Perhaps the most vexing problem in our culture today involves the American Negro. This problem finds its best and happiest solution for all when the principles of the Bible are accepted and applied by men of good will. Everywhere men are saying that the color of one’s skin is immaterial. Everywhere the consciences of men are declaring that segregation is wrong, that it is wrong to refuse a man a seat in a train, or to deny him entrance to a restaurant, or to keep him from voting, because his skin is black. But the significant fact is that this view derives from the Bible. Therein we discover that God is no respecter of persons, that there is neither Jew nor Gentile, male nor female, bond nor free, but that all are one in Jesus Christ.
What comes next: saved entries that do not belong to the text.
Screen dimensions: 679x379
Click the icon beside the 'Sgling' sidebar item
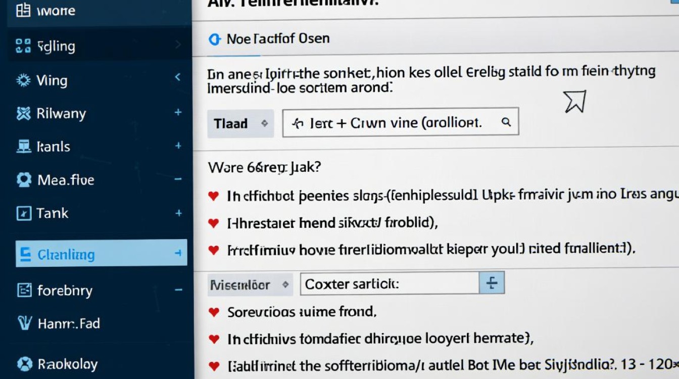(23, 46)
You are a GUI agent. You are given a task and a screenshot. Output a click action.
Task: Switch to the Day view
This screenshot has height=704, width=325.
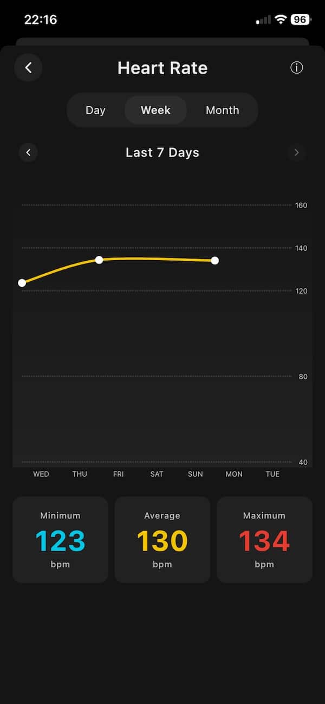(x=95, y=110)
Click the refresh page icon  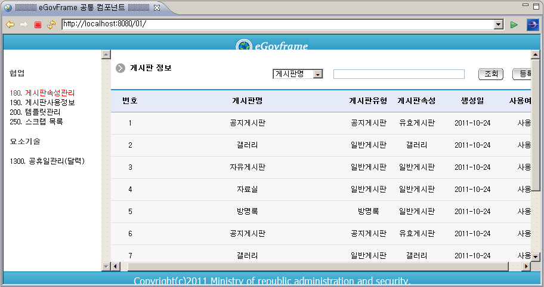point(51,25)
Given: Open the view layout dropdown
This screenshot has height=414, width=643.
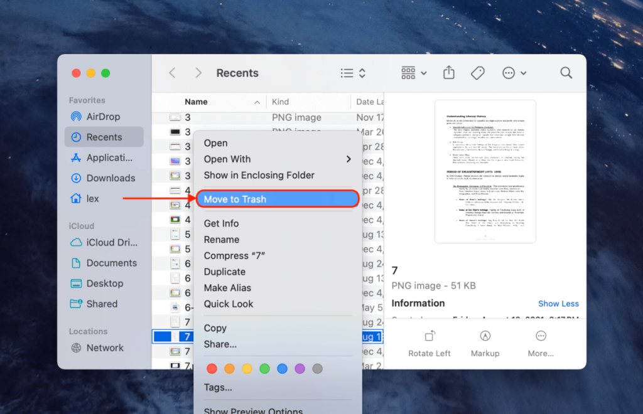Looking at the screenshot, I should point(352,73).
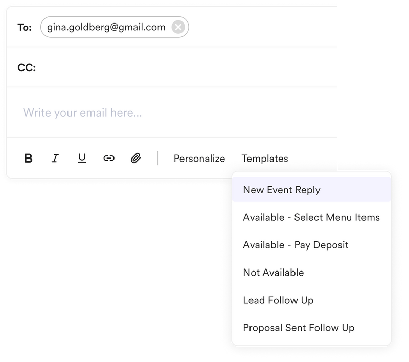Select the Not Available template
Screen dimensions: 409x362
pos(274,273)
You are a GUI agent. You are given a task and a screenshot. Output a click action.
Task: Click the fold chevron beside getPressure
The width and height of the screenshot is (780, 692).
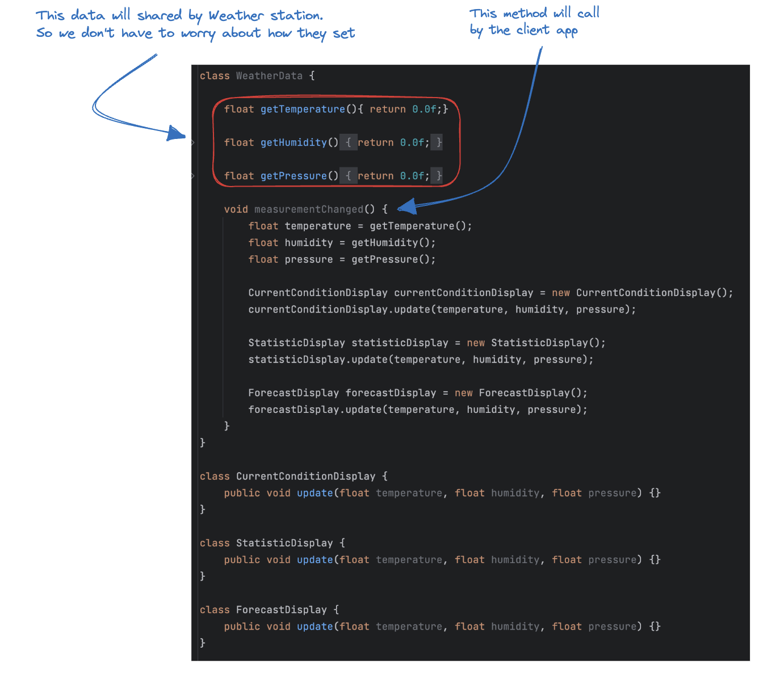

This is no new truth. It is as old as the revelation of God. And we must be reminded of an additional fact—if this truth were to be considered relative instead of absolute, then the day might come when segregation could be justified. But under God’s absolutes in Scripture we may confidently affirm that prejudice based on the color of a man’s skin is wrong.

The Bible is also relevant to politics and passes judgment upon men who fall short of the moral principles that must undergird sound political life. Does God have a word for a culture? Does God have something to say to those in government? Indeed he does. As men and nations sow, so shall they reap. There are eternal moral principles that will, when broken, be paid for by the generation that has broken them or by generations as yet unborn. The history of mankind is filled with examples of men who have defied the laws of God. Always and inevitably the price of sin has had to be paid. In the ruins of the city of Pompeii, which was buried beneath the ashes spewed forth from Mount Vesuvius, there are places that defy description. They are kept locked, and the guides will permit no woman to enter and look. The obscenity and depravity equal that of Sodom and Gomorrah. Surely the cataclysm that overtook this city was a fitting climax to its sin.

The Bible also speaks to labor and capital, to unions and big business. It outlines the principles that are to undergird their relations. It forbids not only the actions of a corrupt labor leader, but also the collusion of price-fixing electrical giants. It not only prohibits featherbedding by labor; it also prohibits the employer from oppressing his employees. It declares that the laborer is worthy of his hire and should be paid a fair wage. But it also asserts that the laborer should give a fair day’s work for a fair day’s wage. There are no problems between labor and capital that cannot be settled fairly when men of good will apply the principles of Scripture to their business lives.

One must admit that the biblical principles are rarely applied to the problems mentioned, because men do not wish to be bound by them. Selfishness, pride, and the hundred other sins to which men are addicted keep them from following the second law of love, “Thou shalt love thy neighbor as thyself.” This law of neighbor-love works when it is applied; it does not generally operate because men do not choose to obey it. Although sometimes men are not aware of the compelling principles of the Word of God, most often it is not ignorance but indisposition. Men feel that the idealism of these principles is impractical for use in everyday life and would endanger their success, and they deliberately spurn the commandments of God. In the long run, however, racists, immoral politicians, corrupt labor leaders, and unethical businessmen will reap as they have sown.

The Bible perennially speaks to men. To every age it speaks racially, politically, socially. It speaks to men in business, in school, and in the home. Its principles are as enduring and valid today as they were when first they were given by God as a part of his divine revelation.

Harold Lindsell, vice-president and professor of missions at Fuller Theological Seminary, holds the degree of Ph.D. from New York University. This essay is condensed from an address he gave at the 1963 convention of the Christian Booksellers Association in Washington.